A atividade nas fábricas da Hyundai na Coreia do Sul foi suspensa às 06:45 (22:45 de domingo em Lisboa) devido à greve convocada após a recusa da última proposta de melhoria de condições laborais emitida pela direção da empresa.

A Hyundai Motor ofereceu um aumento salarial de 58.000 won (46,7 euros) por mês, um bónus, de caráter único, de 3,3 milhões de won (2.660 euros) e disponibilizou-se a retirar a proposta de um teto salarial que havia sido criticada pelo sindicato.

Os 50 mil membros do sindicato — que aglutina uma larga maioria dos aproximadamente 65 mil funcionários da Hyundai — rejeitaram a oferta, com 78,05% dos votos, considerando-a insuficiente.
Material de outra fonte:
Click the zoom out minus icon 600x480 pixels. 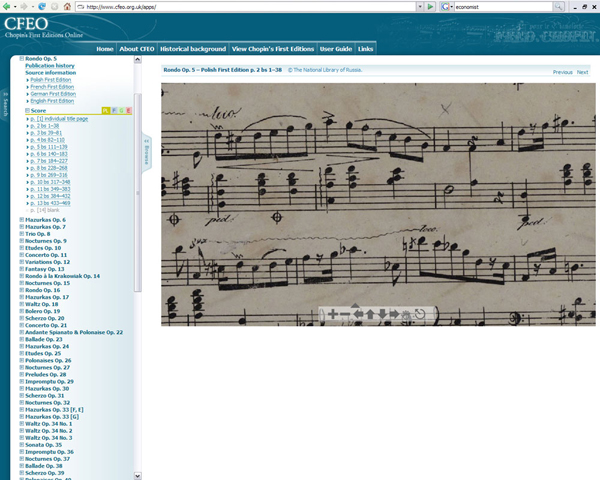point(345,314)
Nos últimos meses, as duas partes sentaram-se à mesa para negociar por 26 ocasiões e foram registadas 19 paralisações parciais só este ano, as quais resultaram no fabrico de menos 101.400 automóveis e perdas na ordem dos 2,23 biliões de won (1,79 milhões de euros).

O sindicato do fabricante automóvel garantiu que ao longo desta semana irão dar continuidade às paralisações de seis horas por dia, com exceção dos dias em que haja negociações com a entidade patronal.